What the exercise asks: Please find every line in the material below that contains the word "size", and copy each of those lines in full.

Records taken from a pointing dataset
▼▼▼

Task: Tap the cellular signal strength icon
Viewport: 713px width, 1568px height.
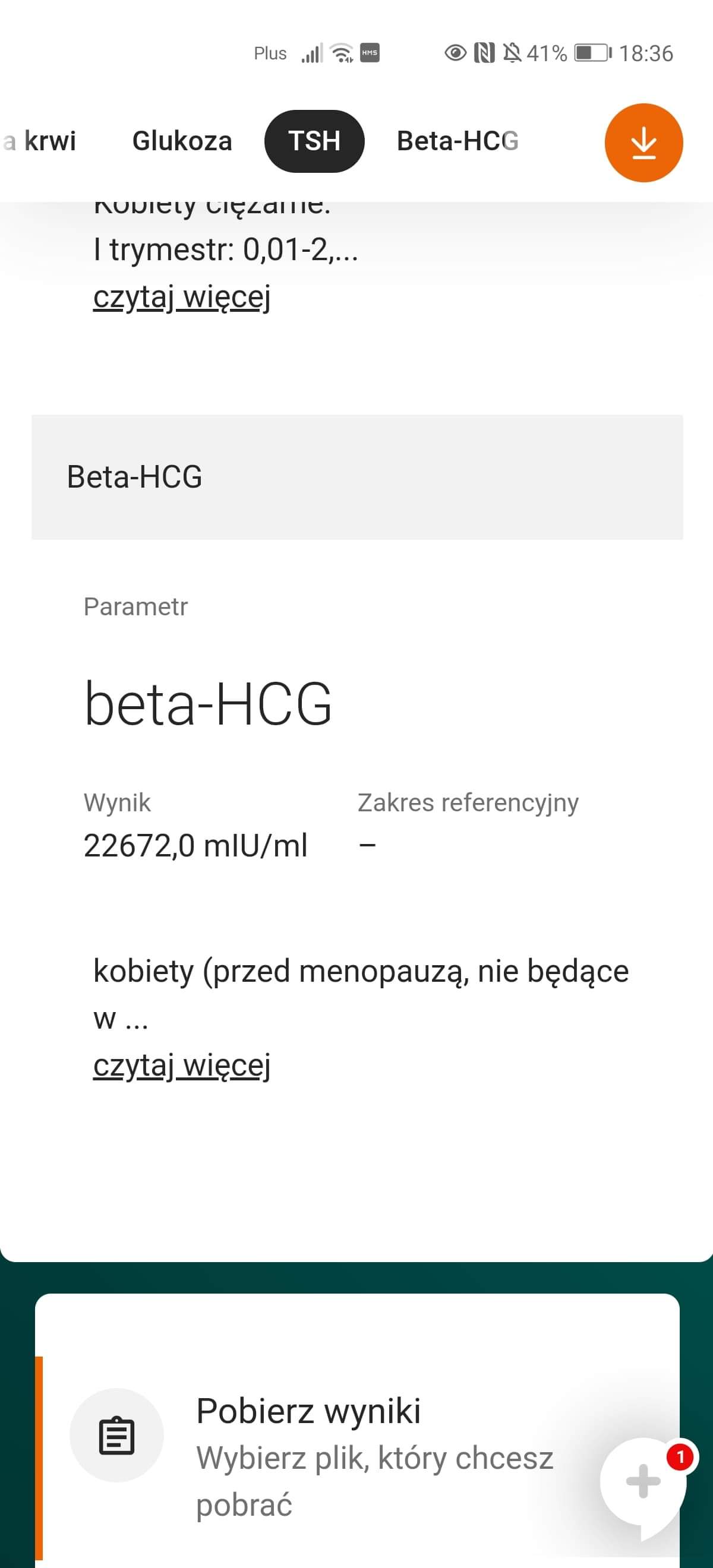Action: pyautogui.click(x=312, y=54)
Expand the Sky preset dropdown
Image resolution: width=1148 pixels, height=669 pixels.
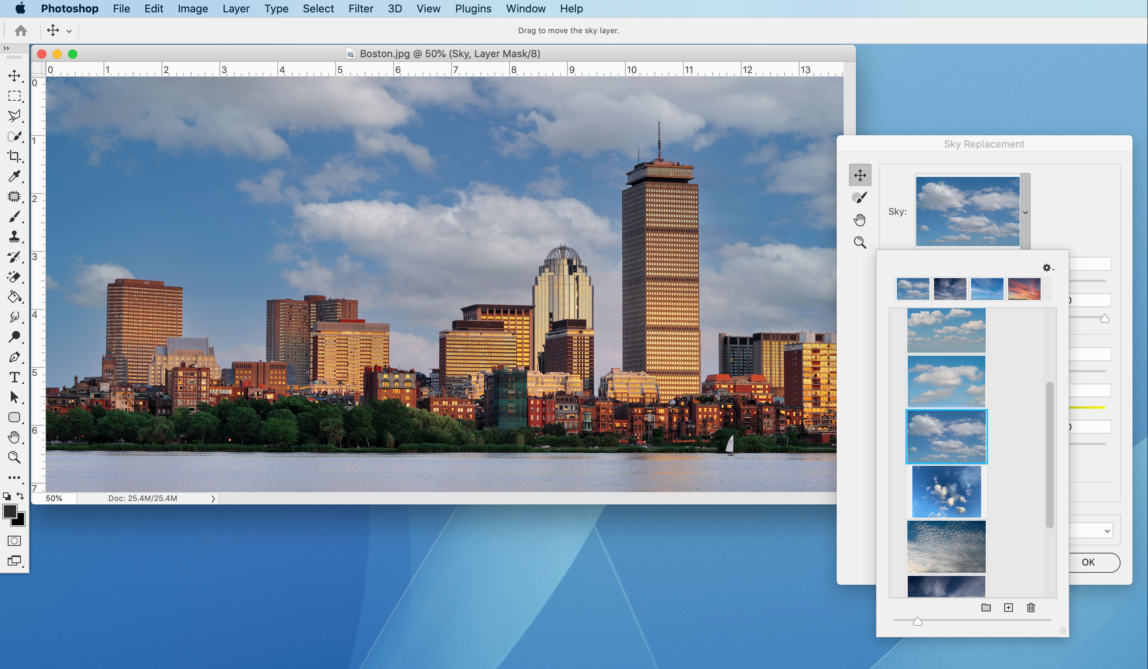(x=1024, y=211)
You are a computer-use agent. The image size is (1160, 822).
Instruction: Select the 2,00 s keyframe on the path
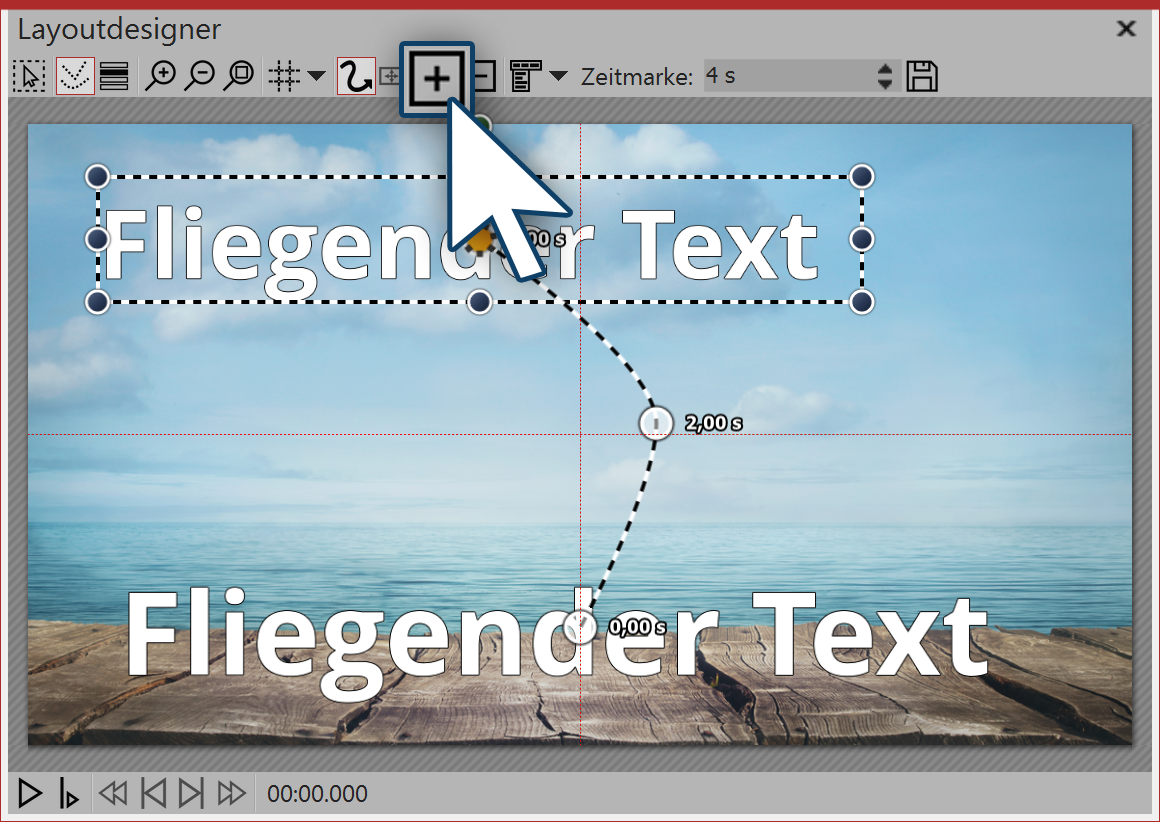(657, 423)
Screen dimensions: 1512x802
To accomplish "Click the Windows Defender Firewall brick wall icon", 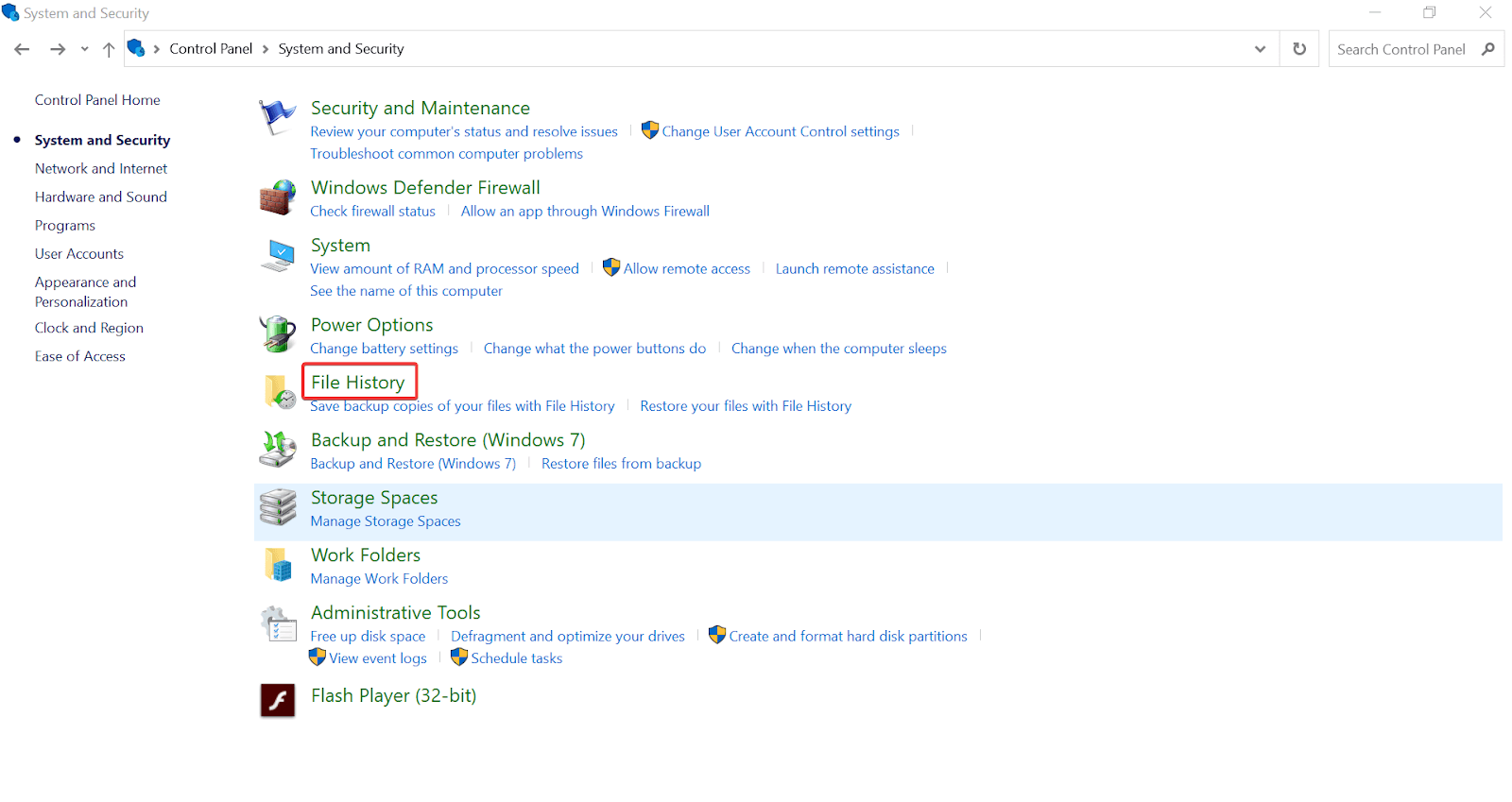I will point(278,198).
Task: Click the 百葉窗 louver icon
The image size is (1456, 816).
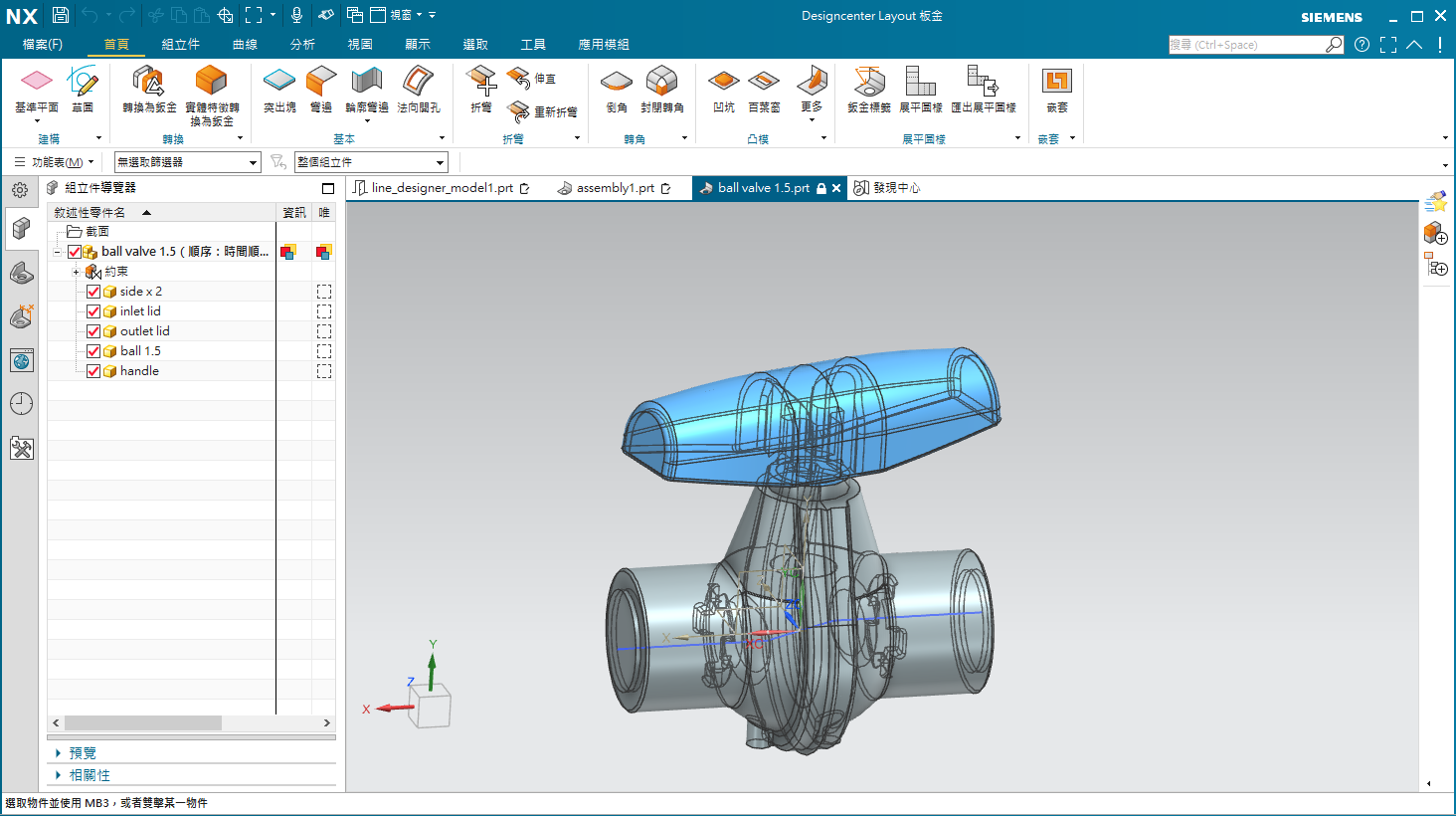Action: point(764,82)
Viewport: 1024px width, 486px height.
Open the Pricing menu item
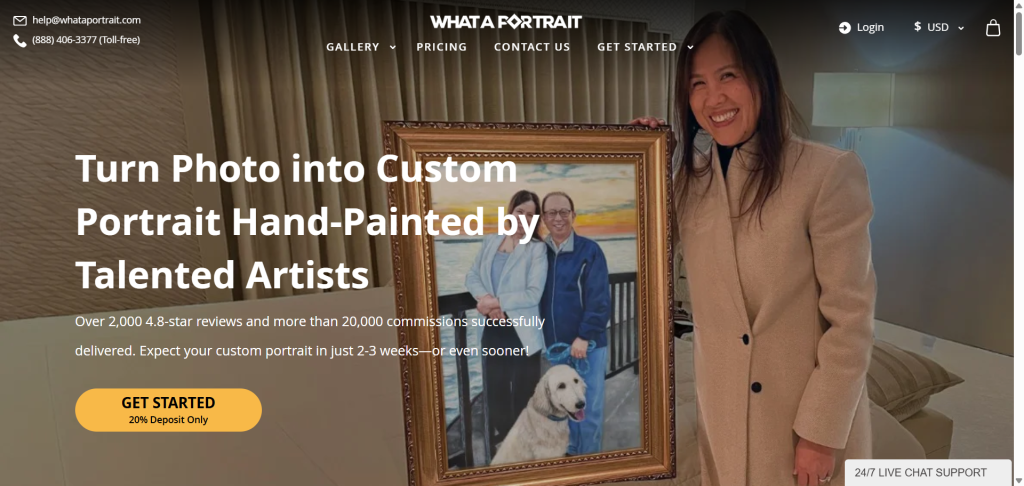(441, 47)
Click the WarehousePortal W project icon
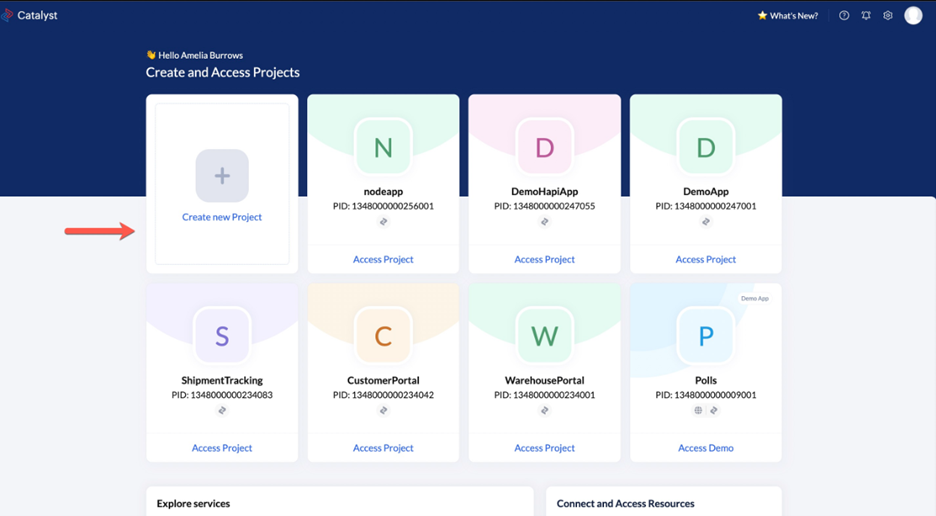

▲▲▲

Task answer:
You are a computer-use agent. The image size is (1160, 822).
The image size is (1456, 816).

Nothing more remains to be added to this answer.